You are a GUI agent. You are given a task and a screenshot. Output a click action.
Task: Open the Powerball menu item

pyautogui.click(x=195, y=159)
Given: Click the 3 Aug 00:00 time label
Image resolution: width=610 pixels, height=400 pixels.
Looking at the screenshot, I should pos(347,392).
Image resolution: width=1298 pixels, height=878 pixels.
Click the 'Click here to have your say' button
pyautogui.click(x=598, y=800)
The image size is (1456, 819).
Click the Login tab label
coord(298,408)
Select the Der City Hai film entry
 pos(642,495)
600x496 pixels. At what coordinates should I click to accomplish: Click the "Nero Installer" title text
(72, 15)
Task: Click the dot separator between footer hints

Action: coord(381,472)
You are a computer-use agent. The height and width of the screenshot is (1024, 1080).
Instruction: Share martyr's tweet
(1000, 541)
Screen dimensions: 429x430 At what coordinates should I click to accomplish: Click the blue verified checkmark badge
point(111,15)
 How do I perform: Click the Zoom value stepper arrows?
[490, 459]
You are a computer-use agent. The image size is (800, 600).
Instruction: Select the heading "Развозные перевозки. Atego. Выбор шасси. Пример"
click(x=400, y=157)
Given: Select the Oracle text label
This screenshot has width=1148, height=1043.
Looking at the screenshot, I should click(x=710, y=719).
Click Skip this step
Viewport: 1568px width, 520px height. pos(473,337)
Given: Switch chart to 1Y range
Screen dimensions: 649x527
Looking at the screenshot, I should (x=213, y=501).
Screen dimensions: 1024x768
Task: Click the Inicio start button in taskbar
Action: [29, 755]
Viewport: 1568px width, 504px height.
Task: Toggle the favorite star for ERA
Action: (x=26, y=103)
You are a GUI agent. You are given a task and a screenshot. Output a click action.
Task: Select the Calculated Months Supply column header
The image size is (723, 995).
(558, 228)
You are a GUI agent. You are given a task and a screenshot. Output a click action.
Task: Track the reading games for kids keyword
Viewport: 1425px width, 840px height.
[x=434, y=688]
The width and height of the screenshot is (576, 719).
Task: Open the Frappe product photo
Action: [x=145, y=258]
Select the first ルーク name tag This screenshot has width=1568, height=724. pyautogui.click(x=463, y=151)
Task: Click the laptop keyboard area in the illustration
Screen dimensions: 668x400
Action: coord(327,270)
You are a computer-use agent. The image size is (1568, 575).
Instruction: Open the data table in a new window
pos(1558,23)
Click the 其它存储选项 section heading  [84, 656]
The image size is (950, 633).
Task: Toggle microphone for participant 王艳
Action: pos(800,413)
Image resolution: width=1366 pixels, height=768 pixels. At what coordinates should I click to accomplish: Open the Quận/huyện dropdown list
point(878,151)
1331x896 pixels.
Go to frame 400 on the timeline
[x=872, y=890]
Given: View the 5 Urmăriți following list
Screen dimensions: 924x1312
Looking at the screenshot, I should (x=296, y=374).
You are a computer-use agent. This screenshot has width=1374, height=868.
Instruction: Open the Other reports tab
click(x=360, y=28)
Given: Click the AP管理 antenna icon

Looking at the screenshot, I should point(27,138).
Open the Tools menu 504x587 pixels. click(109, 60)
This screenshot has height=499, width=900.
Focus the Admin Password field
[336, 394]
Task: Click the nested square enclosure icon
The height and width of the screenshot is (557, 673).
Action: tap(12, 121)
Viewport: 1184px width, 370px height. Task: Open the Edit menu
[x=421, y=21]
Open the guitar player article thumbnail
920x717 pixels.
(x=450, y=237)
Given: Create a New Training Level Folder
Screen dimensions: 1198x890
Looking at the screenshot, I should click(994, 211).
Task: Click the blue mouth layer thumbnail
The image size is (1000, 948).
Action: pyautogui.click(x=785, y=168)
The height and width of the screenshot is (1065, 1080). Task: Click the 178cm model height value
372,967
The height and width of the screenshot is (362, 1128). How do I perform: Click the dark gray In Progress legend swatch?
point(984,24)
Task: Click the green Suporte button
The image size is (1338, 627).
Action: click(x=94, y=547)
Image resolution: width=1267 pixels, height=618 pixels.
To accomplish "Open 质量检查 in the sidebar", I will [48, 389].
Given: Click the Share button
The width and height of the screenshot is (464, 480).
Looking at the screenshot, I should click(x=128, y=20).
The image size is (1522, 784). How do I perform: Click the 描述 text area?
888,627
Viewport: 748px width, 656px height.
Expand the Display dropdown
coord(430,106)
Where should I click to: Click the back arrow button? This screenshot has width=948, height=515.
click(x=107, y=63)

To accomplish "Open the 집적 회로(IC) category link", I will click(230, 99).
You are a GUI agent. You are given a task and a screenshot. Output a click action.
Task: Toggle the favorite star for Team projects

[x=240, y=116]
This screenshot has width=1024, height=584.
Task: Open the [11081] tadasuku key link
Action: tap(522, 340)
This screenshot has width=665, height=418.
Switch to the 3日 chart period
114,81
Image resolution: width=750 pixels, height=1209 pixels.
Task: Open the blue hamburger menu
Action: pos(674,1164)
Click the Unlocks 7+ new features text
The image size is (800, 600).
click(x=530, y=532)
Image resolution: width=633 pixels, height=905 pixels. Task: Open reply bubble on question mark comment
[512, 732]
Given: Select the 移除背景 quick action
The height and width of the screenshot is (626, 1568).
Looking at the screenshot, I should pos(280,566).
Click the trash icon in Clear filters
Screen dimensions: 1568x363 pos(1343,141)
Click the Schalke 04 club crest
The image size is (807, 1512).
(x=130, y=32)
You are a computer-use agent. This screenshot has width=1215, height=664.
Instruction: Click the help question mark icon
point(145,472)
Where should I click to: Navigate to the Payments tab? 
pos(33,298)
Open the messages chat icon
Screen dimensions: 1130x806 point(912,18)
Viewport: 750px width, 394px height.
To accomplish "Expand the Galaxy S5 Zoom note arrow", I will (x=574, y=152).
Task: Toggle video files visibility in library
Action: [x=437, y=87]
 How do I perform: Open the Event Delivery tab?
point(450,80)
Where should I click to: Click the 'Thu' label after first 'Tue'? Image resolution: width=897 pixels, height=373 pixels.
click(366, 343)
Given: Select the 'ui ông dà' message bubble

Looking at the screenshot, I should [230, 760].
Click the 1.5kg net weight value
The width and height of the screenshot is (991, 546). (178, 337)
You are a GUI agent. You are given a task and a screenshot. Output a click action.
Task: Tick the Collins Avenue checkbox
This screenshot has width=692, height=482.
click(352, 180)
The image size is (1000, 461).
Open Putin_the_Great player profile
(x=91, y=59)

........

■ **EXERCISE INSTRUCTIONS**
Repeat all of the data shown above, exactly as it appears.

■ **PROBLEM SOLUTION**
You are a GUI agent. You are given a task and a screenshot. Output a click action.
Task: Open the Powerball menu item

pyautogui.click(x=195, y=159)
Given: Click the 3 Aug 00:00 time label
Image resolution: width=610 pixels, height=400 pixels.
Looking at the screenshot, I should pos(347,392).
Image resolution: width=1298 pixels, height=878 pixels.
Click the 'Click here to have your say' button
pyautogui.click(x=598, y=800)
The image size is (1456, 819).
Click the Login tab label
coord(298,408)
Select the Der City Hai film entry
 pos(642,495)
600x496 pixels. At what coordinates should I click to accomplish: Click the "Nero Installer" title text
(72, 15)
Task: Click the dot separator between footer hints

Action: coord(381,472)
You are a computer-use agent. The height and width of the screenshot is (1024, 1080).
Instruction: Share martyr's tweet
(1000, 541)
Screen dimensions: 429x430 At what coordinates should I click to accomplish: Click the blue verified checkmark badge
point(111,15)
 How do I perform: Click the Zoom value stepper arrows?
[490, 459]
You are a computer-use agent. The image size is (800, 600).
Instruction: Select the heading "Развозные перевозки. Atego. Выбор шасси. Пример"
click(x=400, y=157)
Given: Select the Oracle text label
This screenshot has width=1148, height=1043.
Looking at the screenshot, I should click(x=710, y=719).
Click Skip this step
Viewport: 1568px width, 520px height. pos(473,337)
Given: Switch chart to 1Y range
Screen dimensions: 649x527
Looking at the screenshot, I should (x=213, y=501).
Screen dimensions: 1024x768
Task: Click the Inicio start button in taskbar
Action: [29, 755]
Viewport: 1568px width, 504px height.
Task: Toggle the favorite star for ERA
Action: (x=26, y=103)
You are a GUI agent. You are given a task and a screenshot. Output a click action.
Task: Select the Calculated Months Supply column header
The image size is (723, 995).
(558, 228)
You are a GUI agent. You are given a task and a screenshot. Output a click action.
Task: Track the reading games for kids keyword
Viewport: 1425px width, 840px height.
[x=434, y=688]
The width and height of the screenshot is (576, 719).
Task: Open the Frappe product photo
Action: [x=145, y=258]
Select the first ルーク name tag This screenshot has width=1568, height=724. pyautogui.click(x=463, y=151)
Task: Click the laptop keyboard area in the illustration
Screen dimensions: 668x400
Action: coord(327,270)
You are a computer-use agent. The image size is (1568, 575).
Instruction: Open the data table in a new window
pos(1558,23)
Click the 其它存储选项 section heading  [84, 656]
The image size is (950, 633).
Task: Toggle microphone for participant 王艳
Action: pos(800,413)
Image resolution: width=1366 pixels, height=768 pixels. At what coordinates should I click to accomplish: Open the Quận/huyện dropdown list
point(878,151)
1331x896 pixels.
Go to frame 400 on the timeline
[x=872, y=890]
Given: View the 5 Urmăriți following list
Screen dimensions: 924x1312
Looking at the screenshot, I should (x=296, y=374).
You are a computer-use agent. This screenshot has width=1374, height=868.
Instruction: Open the Other reports tab
click(x=360, y=28)
Given: Click the AP管理 antenna icon

Looking at the screenshot, I should point(27,138).
Open the Tools menu 504x587 pixels. click(109, 60)
This screenshot has height=499, width=900.
Focus the Admin Password field
[336, 394]
Task: Click the nested square enclosure icon
The height and width of the screenshot is (557, 673).
Action: tap(12, 121)
Viewport: 1184px width, 370px height. Task: Open the Edit menu
[x=421, y=21]
Open the guitar player article thumbnail
920x717 pixels.
(x=450, y=237)
Given: Create a New Training Level Folder
Screen dimensions: 1198x890
Looking at the screenshot, I should click(994, 211).
Task: Click the blue mouth layer thumbnail
The image size is (1000, 948).
Action: pyautogui.click(x=785, y=168)
The height and width of the screenshot is (1065, 1080). Task: Click the 178cm model height value
372,967
The height and width of the screenshot is (362, 1128). How do I perform: Click the dark gray In Progress legend swatch?
point(984,24)
Task: Click the green Suporte button
The image size is (1338, 627).
Action: click(x=94, y=547)
Image resolution: width=1267 pixels, height=618 pixels.
To accomplish "Open 质量检查 in the sidebar", I will [48, 389].
Given: Click the Share button
The width and height of the screenshot is (464, 480).
Looking at the screenshot, I should click(x=128, y=20).
The image size is (1522, 784). How do I perform: Click the 描述 text area?
888,627
Viewport: 748px width, 656px height.
Expand the Display dropdown
coord(430,106)
Where should I click to: Click the back arrow button? This screenshot has width=948, height=515.
click(x=107, y=63)

To accomplish "Open the 집적 회로(IC) category link", I will click(230, 99).
You are a GUI agent. You are given a task and a screenshot. Output a click action.
Task: Toggle the favorite star for Team projects

[x=240, y=116]
This screenshot has width=1024, height=584.
Task: Open the [11081] tadasuku key link
Action: tap(522, 340)
This screenshot has width=665, height=418.
Switch to the 3日 chart period
114,81
Image resolution: width=750 pixels, height=1209 pixels.
Task: Open the blue hamburger menu
Action: pos(674,1164)
Click the Unlocks 7+ new features text
The image size is (800, 600).
click(x=530, y=532)
Image resolution: width=633 pixels, height=905 pixels. Task: Open reply bubble on question mark comment
[512, 732]
Given: Select the 移除背景 quick action
The height and width of the screenshot is (626, 1568).
Looking at the screenshot, I should pos(280,566).
Click the trash icon in Clear filters
Screen dimensions: 1568x363 pos(1343,141)
Click the Schalke 04 club crest
The image size is (807, 1512).
(x=130, y=32)
You are a computer-use agent. This screenshot has width=1215, height=664.
Instruction: Click the help question mark icon
point(145,472)
Where should I click to: Navigate to the Payments tab? 
pos(33,298)
Open the messages chat icon
Screen dimensions: 1130x806 point(912,18)
Viewport: 750px width, 394px height.
To accomplish "Expand the Galaxy S5 Zoom note arrow", I will (x=574, y=152).
Task: Toggle video files visibility in library
Action: [x=437, y=87]
 How do I perform: Open the Event Delivery tab?
point(450,80)
Where should I click to: Click the 'Thu' label after first 'Tue'? Image resolution: width=897 pixels, height=373 pixels.
click(366, 343)
Given: Select the 'ui ông dà' message bubble

Looking at the screenshot, I should [230, 760].
Click the 1.5kg net weight value
The width and height of the screenshot is (991, 546). (178, 337)
You are a GUI agent. You are given a task and a screenshot. Output a click action.
Task: Tick the Collins Avenue checkbox
This screenshot has width=692, height=482.
click(352, 180)
The image size is (1000, 461).
Open Putin_the_Great player profile
(x=91, y=59)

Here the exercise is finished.